Which brings me back to the hard part, and none of it is technical.

“Done” from a loop is a claim, not a proof. The failure that bites hardest is the loop that makes the claim cheerfully on a half-finished job: the agent emits its completion signal early and the whole thing exits satisfied. Huntley named this one the Ralph Wiggum loop, and the only defence against it is a check the agent can’t talk its way past. The checker lowers the rate of false claims; it doesn’t move the responsibility for them off you. A wrong patch that merged at 7:15 has been load-bearing for hours by the time you look at it.

Worse, your understanding quietly decays. Working interactively forces you to at least skim everything; a loop removes even that. The gap between what’s in the repo and what you actually understand grows at the speed of the loop, and six weeks of green ticks can leave you owning a system you can no longer change by hand. Nothing in the loop will warn you this is happening.

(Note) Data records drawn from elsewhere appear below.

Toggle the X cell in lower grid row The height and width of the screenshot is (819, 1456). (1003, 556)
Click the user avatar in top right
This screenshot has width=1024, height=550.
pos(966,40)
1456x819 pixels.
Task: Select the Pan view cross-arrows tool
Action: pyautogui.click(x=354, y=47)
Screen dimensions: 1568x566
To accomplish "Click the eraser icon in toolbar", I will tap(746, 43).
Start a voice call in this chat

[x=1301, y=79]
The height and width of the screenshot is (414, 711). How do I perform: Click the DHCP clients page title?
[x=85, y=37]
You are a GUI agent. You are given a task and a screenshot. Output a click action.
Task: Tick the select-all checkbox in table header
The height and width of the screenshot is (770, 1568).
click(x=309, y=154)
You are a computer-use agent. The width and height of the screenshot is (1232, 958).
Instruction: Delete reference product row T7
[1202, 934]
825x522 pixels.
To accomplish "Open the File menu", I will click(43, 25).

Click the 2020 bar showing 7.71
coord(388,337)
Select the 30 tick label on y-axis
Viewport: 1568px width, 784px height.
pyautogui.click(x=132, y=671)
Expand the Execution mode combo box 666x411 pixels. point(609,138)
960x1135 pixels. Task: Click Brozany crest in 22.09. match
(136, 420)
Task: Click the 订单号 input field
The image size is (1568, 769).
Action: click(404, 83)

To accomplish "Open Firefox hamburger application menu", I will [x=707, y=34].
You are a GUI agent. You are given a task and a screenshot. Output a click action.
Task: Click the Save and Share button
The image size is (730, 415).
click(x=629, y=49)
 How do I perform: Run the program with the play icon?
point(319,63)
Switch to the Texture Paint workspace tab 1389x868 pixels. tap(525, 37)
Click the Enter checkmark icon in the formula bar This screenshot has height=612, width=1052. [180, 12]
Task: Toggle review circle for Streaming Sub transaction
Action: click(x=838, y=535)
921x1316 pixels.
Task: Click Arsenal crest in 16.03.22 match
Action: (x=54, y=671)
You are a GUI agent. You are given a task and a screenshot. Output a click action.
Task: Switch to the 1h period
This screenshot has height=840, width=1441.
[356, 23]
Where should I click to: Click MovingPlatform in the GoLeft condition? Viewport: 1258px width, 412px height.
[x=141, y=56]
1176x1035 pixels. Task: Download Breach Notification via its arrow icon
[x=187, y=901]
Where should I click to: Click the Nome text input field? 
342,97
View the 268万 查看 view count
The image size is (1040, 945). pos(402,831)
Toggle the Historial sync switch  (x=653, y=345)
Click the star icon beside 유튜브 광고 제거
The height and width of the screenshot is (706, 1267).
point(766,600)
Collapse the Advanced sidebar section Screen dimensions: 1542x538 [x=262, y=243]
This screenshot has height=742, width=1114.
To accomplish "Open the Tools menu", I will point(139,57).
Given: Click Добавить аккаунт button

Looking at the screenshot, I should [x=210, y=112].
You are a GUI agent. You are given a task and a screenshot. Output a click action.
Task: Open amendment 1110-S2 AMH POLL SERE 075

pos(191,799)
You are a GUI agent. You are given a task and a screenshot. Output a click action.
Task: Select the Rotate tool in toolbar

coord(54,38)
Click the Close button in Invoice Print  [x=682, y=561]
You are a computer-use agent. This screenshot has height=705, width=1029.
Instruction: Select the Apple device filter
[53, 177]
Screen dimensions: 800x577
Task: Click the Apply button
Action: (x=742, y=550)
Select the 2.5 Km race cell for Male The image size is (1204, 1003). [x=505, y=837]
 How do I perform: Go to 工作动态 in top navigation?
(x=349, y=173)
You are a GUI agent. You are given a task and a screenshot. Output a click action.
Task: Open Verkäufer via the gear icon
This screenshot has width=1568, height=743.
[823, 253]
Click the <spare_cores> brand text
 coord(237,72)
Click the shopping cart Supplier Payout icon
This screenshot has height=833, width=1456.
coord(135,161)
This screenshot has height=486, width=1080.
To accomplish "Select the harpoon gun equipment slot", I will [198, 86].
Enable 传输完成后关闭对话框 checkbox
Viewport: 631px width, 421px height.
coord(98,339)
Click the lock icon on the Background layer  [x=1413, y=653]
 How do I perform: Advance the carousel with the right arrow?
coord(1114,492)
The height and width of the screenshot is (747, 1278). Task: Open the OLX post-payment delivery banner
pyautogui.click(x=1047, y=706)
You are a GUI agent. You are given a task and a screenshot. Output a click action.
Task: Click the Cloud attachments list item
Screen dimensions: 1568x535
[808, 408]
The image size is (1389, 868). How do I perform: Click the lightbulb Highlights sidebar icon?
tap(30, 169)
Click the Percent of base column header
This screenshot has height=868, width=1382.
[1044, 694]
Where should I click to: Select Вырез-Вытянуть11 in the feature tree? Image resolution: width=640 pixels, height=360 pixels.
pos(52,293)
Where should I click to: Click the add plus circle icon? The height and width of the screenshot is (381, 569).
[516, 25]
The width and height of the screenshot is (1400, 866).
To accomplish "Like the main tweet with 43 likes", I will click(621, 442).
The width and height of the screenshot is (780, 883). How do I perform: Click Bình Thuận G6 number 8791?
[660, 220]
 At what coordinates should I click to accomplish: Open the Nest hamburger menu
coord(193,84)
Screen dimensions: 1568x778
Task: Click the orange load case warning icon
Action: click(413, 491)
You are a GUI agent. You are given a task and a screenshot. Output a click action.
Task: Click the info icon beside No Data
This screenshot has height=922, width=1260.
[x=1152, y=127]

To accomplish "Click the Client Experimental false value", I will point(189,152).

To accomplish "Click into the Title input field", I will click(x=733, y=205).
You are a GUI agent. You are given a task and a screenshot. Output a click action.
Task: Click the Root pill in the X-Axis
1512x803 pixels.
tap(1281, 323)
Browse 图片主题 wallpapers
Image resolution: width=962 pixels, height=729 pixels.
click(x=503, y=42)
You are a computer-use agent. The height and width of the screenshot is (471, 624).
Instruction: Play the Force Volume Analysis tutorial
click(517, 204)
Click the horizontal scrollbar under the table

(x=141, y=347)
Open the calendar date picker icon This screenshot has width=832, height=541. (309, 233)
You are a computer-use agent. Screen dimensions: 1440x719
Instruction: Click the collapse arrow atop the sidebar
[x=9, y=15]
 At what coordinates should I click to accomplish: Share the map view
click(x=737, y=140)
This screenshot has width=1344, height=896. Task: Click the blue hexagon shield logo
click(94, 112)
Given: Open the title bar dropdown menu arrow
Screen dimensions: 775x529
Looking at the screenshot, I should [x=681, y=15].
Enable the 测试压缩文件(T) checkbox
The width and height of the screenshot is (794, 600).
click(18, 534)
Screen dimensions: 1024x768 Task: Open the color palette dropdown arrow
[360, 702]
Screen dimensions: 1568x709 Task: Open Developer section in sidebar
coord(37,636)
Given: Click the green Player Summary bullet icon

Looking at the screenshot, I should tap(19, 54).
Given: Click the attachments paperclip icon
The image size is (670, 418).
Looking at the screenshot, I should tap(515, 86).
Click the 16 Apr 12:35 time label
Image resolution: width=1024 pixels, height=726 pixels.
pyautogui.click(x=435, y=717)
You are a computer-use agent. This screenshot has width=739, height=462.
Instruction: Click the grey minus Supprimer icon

And it costs real money, though not for everyone equally. Steinberger, whose post opened this piece, ran $1.3 million of tokens through about a hundred agents in a single month and was relaxed about it, because OpenAI, where he now works, was footing the bill; he described it as research into how building changes once token cost stops being a constraint. For anyone on a metered plan it hasn’t stopped being one. Schedules multiply runs, the checker doubles each task, a condition-checker bills on every turn. Uber capped its engineers at $1,500 per tool per month after burning a year’s AI budget in four. Give a loop a hard stop, an iteration cap and a budget ceiling, before you ever give it a schedule.

The costs at least have a dial. The outcome doesn’t. Two people can run the identical loop and get opposite outcomes. One uses it to go faster at work they understand, and reads what ships. The other uses it to avoid understanding anything, and ships anyway. The loop cannot tell the difference, and no feature ever will.

That’s why this is harder than prompt engineering, not easier. When you prompt, you correct course every turn. When you write a loop, you front-load the judgement: what’s worth doing, what counts as done, when to stop, all decided in a design you commit before any of the work exists. Get it right and you’ve multiplied yourself. Get it wrong and you’ve automated the production of code no one has read.

Before any of that, run the test the hype skips. A loop only pays off when four things are true at once: the task recurs often enough to amortise the setup, so a one-off prompt isn’t simply cheaper; something automated can fail the work without you in the room, a test or type check or build rather than a second agent’s good opinion; your budget can absorb the retries and re-reads a loop burns whether or not it ships anything; and the agent can run what it writes and watch it break. Miss one and you’re back in the chair reading every diff, which was the job the loop was meant to remove. Most work fails at least one of these today, and for that work a good prompt still wins.

If it passes, build a small one. A single scheduled triage task with a state file, nothing merging unattended. It will teach you more about what’s actually safe to hand off than any thread full of hot takes. The layer below this, the harness that drives a single run, and the orchestration patterns above one run, are both worth reading next. But the loop itself you learn by running one.